Answer: $2\left ( x-y \right )+log\left ( x-y+2 \right )=x+C$

Given:$\frac{dy}{dx}=\frac{\left ( x-y \right )+3}{2\left ( x-y \right )+5}$

Hint : - first, we will separate the variables and then solve .

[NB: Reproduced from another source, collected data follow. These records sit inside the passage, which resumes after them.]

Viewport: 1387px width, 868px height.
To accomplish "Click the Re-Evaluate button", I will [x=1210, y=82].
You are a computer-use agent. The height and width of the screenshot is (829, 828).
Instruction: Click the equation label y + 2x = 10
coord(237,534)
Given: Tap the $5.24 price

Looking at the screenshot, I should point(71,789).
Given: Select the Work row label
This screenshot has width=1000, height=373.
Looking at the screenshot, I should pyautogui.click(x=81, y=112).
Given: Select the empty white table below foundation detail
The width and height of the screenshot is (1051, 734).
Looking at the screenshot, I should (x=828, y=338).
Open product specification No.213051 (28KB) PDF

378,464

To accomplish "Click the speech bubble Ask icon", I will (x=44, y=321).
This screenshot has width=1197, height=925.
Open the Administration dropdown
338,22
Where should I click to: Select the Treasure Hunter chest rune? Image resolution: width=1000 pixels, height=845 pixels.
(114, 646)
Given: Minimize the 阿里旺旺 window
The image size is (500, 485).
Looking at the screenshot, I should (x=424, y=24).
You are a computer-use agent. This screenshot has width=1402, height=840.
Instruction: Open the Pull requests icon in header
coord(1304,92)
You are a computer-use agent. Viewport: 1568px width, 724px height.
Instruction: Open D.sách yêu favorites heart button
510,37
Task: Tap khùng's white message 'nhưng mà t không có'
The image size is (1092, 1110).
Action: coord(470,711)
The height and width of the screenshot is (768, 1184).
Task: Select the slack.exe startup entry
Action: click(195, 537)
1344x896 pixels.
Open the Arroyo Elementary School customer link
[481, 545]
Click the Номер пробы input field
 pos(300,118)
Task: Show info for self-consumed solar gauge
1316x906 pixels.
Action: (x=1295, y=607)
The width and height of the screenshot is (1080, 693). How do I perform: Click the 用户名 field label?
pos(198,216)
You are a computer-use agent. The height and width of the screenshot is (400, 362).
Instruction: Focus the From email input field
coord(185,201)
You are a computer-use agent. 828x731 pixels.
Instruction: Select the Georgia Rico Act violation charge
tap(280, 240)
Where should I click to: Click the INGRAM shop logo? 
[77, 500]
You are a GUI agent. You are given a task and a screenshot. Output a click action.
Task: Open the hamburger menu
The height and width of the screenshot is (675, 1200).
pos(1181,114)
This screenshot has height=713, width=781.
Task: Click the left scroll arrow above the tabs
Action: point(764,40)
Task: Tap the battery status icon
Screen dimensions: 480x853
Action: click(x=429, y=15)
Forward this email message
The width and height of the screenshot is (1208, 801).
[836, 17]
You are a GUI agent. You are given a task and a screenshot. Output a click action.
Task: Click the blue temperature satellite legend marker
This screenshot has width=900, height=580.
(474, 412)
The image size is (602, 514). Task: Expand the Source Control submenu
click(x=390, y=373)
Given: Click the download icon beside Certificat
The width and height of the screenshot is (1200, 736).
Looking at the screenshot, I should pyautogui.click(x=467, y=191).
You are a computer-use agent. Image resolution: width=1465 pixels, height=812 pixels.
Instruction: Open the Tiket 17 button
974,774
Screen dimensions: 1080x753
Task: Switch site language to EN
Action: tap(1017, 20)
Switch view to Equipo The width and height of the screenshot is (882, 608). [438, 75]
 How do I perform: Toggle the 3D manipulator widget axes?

Solution:$\frac{dy}{dx}=\frac{\left ( x-y \right )+3}{2\left ( x-y \right )+5}$

Let $x-y=v$

Differentiating with respect to  x , we get,

\begin{aligned} &\frac{d}{d x}(x-y)=\frac{d v}{d x} \\ &\Rightarrow \quad 1-\frac{d y}{d x}=\frac{d v}{d x} \\ &\Rightarrow \frac{d y}{d x}=1-\frac{d v}{d x} \end{aligned}

Putting $\frac{dy}{dx}=1-\frac{dv}{dx}$ and $x-y=v$ in equation (i), we get,

\begin{aligned} &1-\frac{d v}{d x}=\frac{v+3}{2 v+5} \\ &\Rightarrow \frac{d v}{d x}=1-\left(\frac{v+3}{2 v+5}\right) \\ &\Rightarrow \frac{d v}{d x}=\frac{2 v+5-v-3}{2 v+5} \\ &\Rightarrow \frac{d v}{d x}=\frac{v+2}{2 v+5} \end{aligned}

Taking like variables in the same side,

$\Rightarrow \frac{2v+5}{v+2}dv=dx$

Now, integrating in both sides, we get,

$\Rightarrow\int \frac{2v+5}{v+2}dv=dx$

\begin{aligned} &\Rightarrow \int\left(\frac{2 v+4+1}{v+2}\right) \mathrm{d} \mathrm{v}=\int \mathrm{d} \mathrm{x} \\ &\Rightarrow \int\left(\frac{2(v+2)}{v+2}+\frac{1}{\mathrm{v}+2}\right) \mathrm{d} \mathrm{v}=\int \mathrm{d} \mathrm{x} \\ &\Rightarrow \quad \int\left(2+\frac{1}{v+2}\right) \mathrm{d} \mathrm{v}=\int \mathrm{d} \mathrm{x} \\ &\Rightarrow 2 \mathrm{v}+\log |\mathrm{v}+2|=\mathrm{x}+\mathrm{c} \end{aligned}

Putting $v=x-y$

$\Rightarrow 2\left ( x-y \right )+log |x-y+2|=x+c$

( this is the required solution).